相澤は幼少期を夕張で過ごし、14年、小学5年生の時にロンドンで公開された人造人間「マシンボックス」を新聞紙上で見た。これが、相澤とロボットとの出合いであった。
その後、20年のカレル・チャペックの戯曲『R.U.R.』にて、初めて「ロボット」という言葉がこの世に誕生する。相澤は34年に「ROBOT」「ロボット」の商標登録をいち早く取得。ロボットは皆きょうだいという考えに立ち、この権利を行使せず、ロボットの普及に努めた。

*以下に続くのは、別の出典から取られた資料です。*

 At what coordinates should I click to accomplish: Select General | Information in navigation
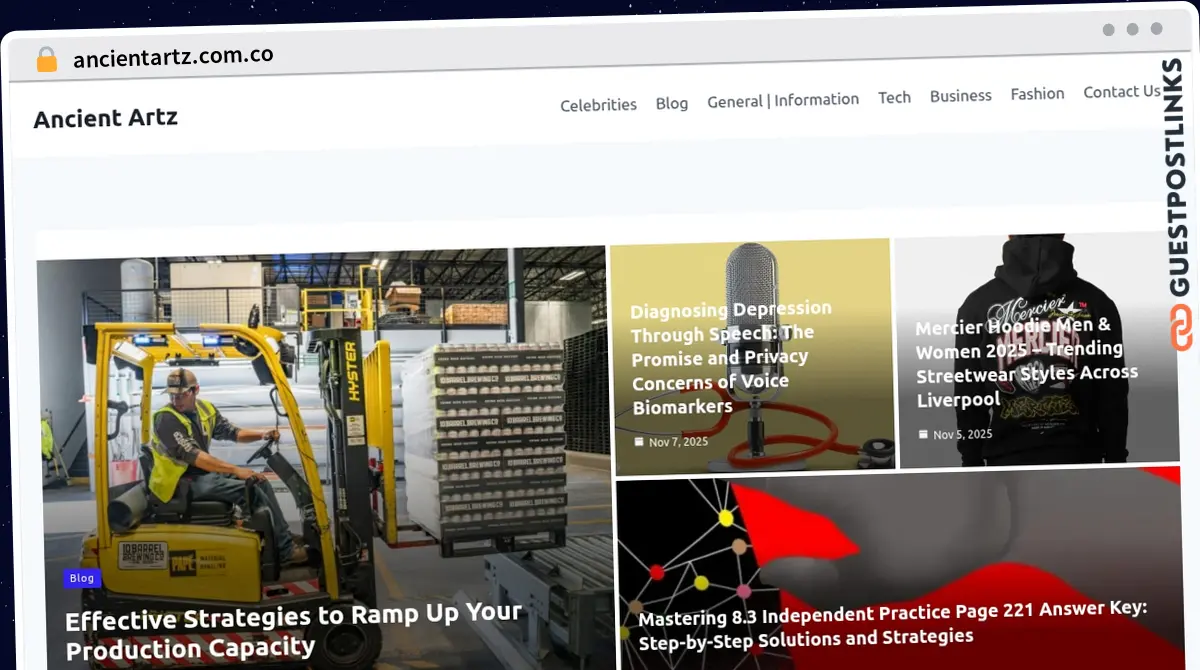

52年には児童福祉に貢献する財団法人日本児童文化研究所(現・公益財団法人国際医療福祉教育財団)を創設し、児童館などに設置するロボットを製作した。ここで作られた大型のロボットたちは、全国各地の科学館やイベントで人気を博し、ロボットの基本イメージとして定着していく。「一郎」はその最初のロボットで、88年から2008年までゆうばりロボット大科学館にて展示されていた。
相澤のロボットは、親しみの湧くその見た目からも「人間社会のよき協力者」としてのロボットを目指していた相澤の思いが感じられる。
(苫小牧市美術博物館 学芸員 大谷明子)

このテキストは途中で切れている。